━━━ TEXTE À LIRE ━━━

Je l’ai vu à sa sortie en salle en France. A la fin, je ne pouvais que m’exclamer : « Un pur moment de poésie ! » J’étais sous le charme mais ne savais pas très bien pourquoi. Trois jours plus tard j’y ai traîné trois amis : ce fut le même éblouissement, partagé par tous. Cette fois-là, j’ai compris que sa lenteur est sa force, ce qui est rare pour un film. Elle laisse au spectateur le temps de l’émotion, et a le même effet que la Nature sur Rimbaud ; je pense à ce vers de Sensation : « Je ne parlerai pas, je ne penserai rien / Mais l’amour infini me montera dans l’âme ». J’ai eu en effet l’intime conviction que l’unique sujet de ce film, c’est l’amour : l’amour pour la musique, l’amour d’un homme pour son fils mort en partie par sa faute (un Sasson Gabbaï bourré de talent), la quête d’amour d’une femme sensuelle et généreuse (magnifique Ronit Elkabetz), l’amour pataud du jeune Papi (un Slomi Avraham plus qu’ahuri) et la leçon d’amour que lui donne Khaled (voluptueux Saleh Bakri). Cette dernière scène tient du tragi-comique ; rien que pour elle, le film vaut cent fois la peine d’être vu. Mais il y a aussi le désir d’exprimer l’amour, celui de Simon le clarinettiste (touchant Khalifa Natour) qui en est toujours à l’ouverture du concerto qu’il rêve de conclure sans toutefois y parvenir. Et in fine l'immense solitude de tous ces personnages « amoureux de l’amour ».

Quand je l’ai revu en 2009 (entretemps j’avais acheté le DVD), j’ai compris en quoi résidait sa poésie : les acteurs, le décor, la musique contribuent à donner une tonalité douce-amère qui réussit pourtant à transmettre un espoir infini. Surtout, j’ai retenu mon souffle quand, à la fin du film, Sasson Gabbaï abaisse sa main et fait ainsi exploser la musique ; c’est dans le gros plan sur sa main qu’est résumée sa passion pour son métier et, de la sorte, son bonheur d’être au monde. Cette révélation m’a frappée en plein cœur comme une leçon de modestie.

━━━ DONNÉES ENREGISTRÉES ━━━

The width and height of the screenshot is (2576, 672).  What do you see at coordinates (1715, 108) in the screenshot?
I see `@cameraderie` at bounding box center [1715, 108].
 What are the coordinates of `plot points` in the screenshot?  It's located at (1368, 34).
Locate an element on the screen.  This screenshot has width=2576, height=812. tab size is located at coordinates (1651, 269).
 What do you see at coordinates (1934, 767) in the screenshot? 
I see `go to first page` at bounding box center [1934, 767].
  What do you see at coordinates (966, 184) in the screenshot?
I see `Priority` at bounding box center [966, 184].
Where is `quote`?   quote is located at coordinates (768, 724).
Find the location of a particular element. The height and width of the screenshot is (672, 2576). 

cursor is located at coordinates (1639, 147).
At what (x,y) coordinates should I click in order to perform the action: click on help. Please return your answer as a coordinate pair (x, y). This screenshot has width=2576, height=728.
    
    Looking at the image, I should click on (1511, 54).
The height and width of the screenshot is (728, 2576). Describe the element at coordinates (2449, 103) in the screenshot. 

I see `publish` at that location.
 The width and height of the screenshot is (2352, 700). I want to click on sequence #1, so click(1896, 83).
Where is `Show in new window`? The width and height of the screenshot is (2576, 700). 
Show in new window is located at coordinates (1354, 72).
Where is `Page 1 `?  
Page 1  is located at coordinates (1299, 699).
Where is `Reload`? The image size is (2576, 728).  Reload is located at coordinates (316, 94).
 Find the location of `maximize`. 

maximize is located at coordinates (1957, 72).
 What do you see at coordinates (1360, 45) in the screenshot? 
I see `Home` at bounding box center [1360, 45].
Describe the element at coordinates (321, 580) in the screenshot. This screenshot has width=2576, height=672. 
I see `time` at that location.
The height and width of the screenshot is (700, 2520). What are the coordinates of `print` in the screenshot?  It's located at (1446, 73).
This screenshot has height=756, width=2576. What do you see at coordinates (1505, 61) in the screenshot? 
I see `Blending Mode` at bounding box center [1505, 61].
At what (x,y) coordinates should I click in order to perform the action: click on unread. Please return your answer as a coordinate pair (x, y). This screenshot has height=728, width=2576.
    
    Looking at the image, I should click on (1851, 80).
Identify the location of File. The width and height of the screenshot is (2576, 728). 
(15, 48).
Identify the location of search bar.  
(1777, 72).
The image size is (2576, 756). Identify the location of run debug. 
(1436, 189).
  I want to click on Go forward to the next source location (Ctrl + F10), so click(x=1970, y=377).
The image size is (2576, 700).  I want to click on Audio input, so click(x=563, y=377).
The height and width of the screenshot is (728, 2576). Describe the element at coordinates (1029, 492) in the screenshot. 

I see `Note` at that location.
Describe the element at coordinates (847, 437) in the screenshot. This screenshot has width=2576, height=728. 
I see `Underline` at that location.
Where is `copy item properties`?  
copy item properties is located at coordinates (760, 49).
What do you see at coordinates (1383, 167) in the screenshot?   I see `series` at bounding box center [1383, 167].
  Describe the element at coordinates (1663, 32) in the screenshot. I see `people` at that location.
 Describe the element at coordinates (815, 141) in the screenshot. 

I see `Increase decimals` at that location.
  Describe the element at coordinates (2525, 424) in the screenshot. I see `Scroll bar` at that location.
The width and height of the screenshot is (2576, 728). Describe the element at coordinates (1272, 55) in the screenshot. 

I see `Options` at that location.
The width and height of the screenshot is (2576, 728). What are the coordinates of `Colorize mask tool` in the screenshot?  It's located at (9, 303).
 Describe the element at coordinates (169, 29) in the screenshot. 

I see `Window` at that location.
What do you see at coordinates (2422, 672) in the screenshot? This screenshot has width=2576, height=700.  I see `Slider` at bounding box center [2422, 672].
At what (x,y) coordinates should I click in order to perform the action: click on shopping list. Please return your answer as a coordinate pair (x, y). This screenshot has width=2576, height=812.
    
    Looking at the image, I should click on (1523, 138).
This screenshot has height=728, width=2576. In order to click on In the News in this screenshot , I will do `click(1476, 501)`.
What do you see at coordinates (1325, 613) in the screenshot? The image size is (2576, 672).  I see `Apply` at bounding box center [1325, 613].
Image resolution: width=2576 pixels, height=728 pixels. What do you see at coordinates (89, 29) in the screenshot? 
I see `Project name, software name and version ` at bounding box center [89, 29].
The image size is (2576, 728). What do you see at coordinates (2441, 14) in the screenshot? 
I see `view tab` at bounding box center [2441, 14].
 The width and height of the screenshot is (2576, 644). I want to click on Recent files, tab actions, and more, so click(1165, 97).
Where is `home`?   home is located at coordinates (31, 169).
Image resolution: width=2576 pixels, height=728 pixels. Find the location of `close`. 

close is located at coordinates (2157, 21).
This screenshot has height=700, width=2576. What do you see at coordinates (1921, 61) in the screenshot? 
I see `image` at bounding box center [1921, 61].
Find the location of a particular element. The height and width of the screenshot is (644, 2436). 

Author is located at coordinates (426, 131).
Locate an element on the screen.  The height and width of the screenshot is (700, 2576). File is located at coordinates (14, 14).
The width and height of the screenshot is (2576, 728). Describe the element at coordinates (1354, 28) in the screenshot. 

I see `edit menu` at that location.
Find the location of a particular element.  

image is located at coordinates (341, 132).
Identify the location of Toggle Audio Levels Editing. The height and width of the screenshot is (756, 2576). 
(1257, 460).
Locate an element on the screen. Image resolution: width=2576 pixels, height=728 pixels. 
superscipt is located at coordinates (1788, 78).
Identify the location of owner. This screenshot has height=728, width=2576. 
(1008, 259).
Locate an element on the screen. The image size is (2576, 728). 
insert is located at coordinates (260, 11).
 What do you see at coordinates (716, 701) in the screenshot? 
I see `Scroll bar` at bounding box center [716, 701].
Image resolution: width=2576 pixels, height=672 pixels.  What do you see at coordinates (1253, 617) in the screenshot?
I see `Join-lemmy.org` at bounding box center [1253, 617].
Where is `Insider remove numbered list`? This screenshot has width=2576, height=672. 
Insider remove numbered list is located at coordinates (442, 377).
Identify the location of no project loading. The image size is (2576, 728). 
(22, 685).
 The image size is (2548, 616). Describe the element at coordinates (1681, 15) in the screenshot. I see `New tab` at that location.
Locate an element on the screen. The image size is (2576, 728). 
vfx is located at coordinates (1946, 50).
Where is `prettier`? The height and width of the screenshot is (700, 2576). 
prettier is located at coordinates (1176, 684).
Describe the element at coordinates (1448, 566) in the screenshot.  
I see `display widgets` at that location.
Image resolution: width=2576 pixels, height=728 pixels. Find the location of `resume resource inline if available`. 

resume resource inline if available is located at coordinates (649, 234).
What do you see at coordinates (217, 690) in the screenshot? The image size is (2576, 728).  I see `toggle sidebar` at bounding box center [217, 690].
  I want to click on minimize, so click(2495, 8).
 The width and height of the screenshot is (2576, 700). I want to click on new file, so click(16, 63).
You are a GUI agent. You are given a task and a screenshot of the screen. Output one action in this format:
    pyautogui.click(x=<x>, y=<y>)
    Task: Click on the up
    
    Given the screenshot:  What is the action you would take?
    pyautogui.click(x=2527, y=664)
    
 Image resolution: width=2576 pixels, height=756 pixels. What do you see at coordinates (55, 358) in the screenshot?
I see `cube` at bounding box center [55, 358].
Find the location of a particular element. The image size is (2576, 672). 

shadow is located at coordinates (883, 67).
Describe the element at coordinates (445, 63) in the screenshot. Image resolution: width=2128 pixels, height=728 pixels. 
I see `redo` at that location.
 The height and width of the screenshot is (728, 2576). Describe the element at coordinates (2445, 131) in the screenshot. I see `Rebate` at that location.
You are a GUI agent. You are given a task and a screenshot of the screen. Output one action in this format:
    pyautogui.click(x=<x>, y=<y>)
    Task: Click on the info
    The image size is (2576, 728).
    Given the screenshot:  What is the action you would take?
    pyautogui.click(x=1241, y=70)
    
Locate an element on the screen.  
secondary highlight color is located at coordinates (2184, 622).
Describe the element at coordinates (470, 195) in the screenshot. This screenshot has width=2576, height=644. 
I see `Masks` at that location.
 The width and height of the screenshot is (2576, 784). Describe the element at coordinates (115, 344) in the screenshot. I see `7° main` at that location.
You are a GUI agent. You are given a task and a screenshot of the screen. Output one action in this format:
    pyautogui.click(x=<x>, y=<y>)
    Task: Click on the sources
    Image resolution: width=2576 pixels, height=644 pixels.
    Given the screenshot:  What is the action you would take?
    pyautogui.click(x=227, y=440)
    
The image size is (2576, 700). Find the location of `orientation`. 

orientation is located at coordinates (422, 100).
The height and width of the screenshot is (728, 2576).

━━━

▶ _CONSIGNE_: Prolongez le texte sur le film en reprenant juste après sa dernière phrase.

▶ _RÉSULTAT_:
En novembre 2011, je l’ai revu pour la quatrième fois. Cette fois, ce que j’ai retenu, c’est la réflexion d’un des habitants au clarinettiste : « C’est peut-être comme ça que ton concerto se termine : ni tristement ni joyeusement, mais avec des tonnes de solitude. » Ce paradoxe entre le tonitruant du ʺtʺ et la limpidité du ʺlʺ (« tons of loneliness » en version originale) révèle toute la complexité de l’âme humaine. Tout à coup, je pense à ces vers de Baudelaire : « Les parfums, les couleurs et les sons se répondent. / Il est des parfums frais comme des chairs d’enfants, / Doux comme les hautbois, verts comme les prairies,  / Et d’autres, corrompus, riches et triomphants, / Ayant l’expansion des choses infinies ». Le concerto de Simon me semble alors empreint de la discordance contenue dans la diérèse, dans ce désir à la fois d’élévation et d’immobilisme.

A ce stade de cette chronique, j’ai la très nette impression qu’on ne peut parler de ce film que par étapes. Les nombreux silences entre les différents dialogues laissent en effet de la place à la réflexion. C’est pourquoi, je ne peux me défaire du sentiment que le film pénètre en nous et nous envahit. Pour moi, en tout cas, il est comme une complainte obsédante.
Quoi qu’il en soit, après ce quatrième visionnage, il apparaît évident que La Visite de la fanfare arrive en seconde place de mon panthéon cinématographique après Les Sept samouraïs de Kurosawa. Rien à voir, me direz-vous. Allez savoir !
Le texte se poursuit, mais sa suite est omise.